Unlike Twilight, whose tight screenplay and passionate romance didn’t allow much time to ponder on the trivial potholes that the film possibly had, the sequel easily gives you enough scope for scrutiny. The Twilight Saga: New Moon undoubtedly has more action to offer and elements in terms of story development but lacks the pace of its predecessor and somewhere the intensity too. But at the same time, along with the drawbacks, it does have areas where it scores above the first part, especially in the visuals’ department.
So we are back to Forks where Bella (Kristen Stewart) and her 108-year-old vampire boyfriend Edward (Robert Pattinson) are ‘flying’ around in the forests, giving their love story a new dimension. Until Edward and his family decide to leave the place forever in order to ensure Bella’s safety. They want to protect her from their own recurring thirst for human blood, which emerges everytime Bella cuts her finger or hurts herself by accident. Hence, dismissing Bella’s constant pleads of changing her into a vampire, Edward walks away stating that she isn’t good for him and that she will never see him again. That is the first instance, which gives you a hint of the melodrama that’s about to unfold in the rest of this romantic-fantasy saga.

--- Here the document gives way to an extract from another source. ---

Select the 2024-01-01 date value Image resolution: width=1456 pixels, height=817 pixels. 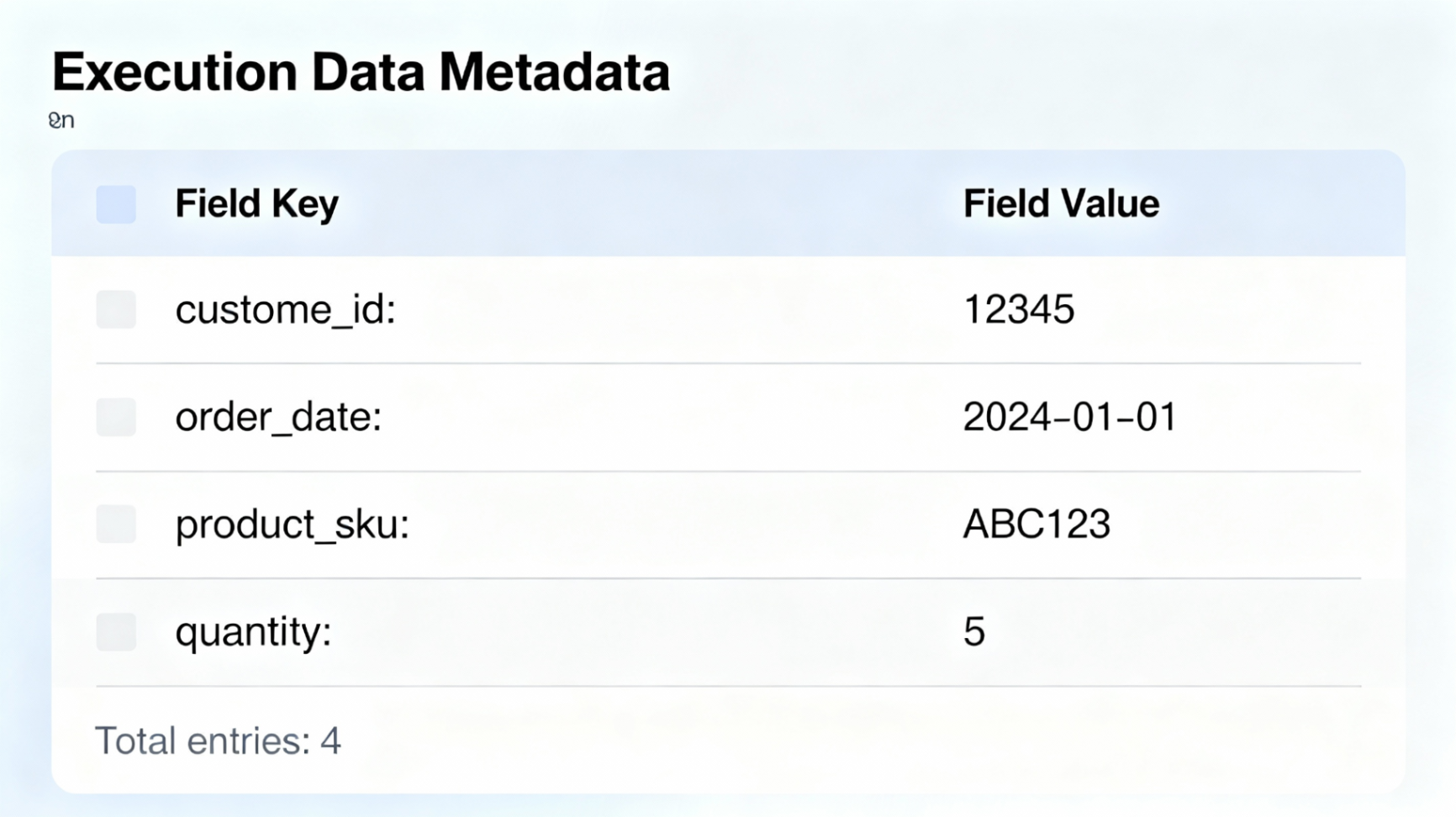pos(1069,418)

Bella but naturally goes into depression with Edward’s sudden move and spends months sitting by the window, seeing the weather change. Her loneliness finds solace in Jacob’s (Taylor Lautner) company, who turns out to be a werewolf from the Quileute tribe. So while the first part dealt with Edward’s history and origin, this pretty much touches upon Jacob’s. But this cinematic version of Twilight’s sequel doesn’t really explore any concrete romantic relationship between Bella and Jacob even though it was meant to. The sparks are evident whenever Bella and Jacob are in the same frame but there are no significant moments that portray their chemistry or relationship in a justifiable manner.
Hence, you are amused when Bella asks Jacob not to break-up with her and wonder what was there in the first place between them to probably break off? Their relationship is so hurried that their separation hardly generates any sympathy. Except for the scene where Jacob begs Bella to stay back --- your heart really goes out to him at that moment. What is perhaps a fascinating angle to this part is the rivalry between vampires and werewolves and how Bella is stuck between Edward and Jacob due to that. Also, there is an interesting role reversal as Jacob efficiently slips into Edward’s shoes to protect Bella in this part.
As for the performances, it is only Taylor Lautner, who wins you over with his ruggish looks and a crackling body. His oomph factor beats Stewart and Pattinson’s draggish acts. He surely has an upper hand over Pattinson in this one, who doesn’t seem to be in his element at all. And also, since the latter has a brief role, Lautner is definitely the hero here. The Twilight Saga… is strictly for those who are either hardcore fans of the series or then are willing to revisit their teenage phase of ‘attraction’ through this fairytale, devoid of any rational premise!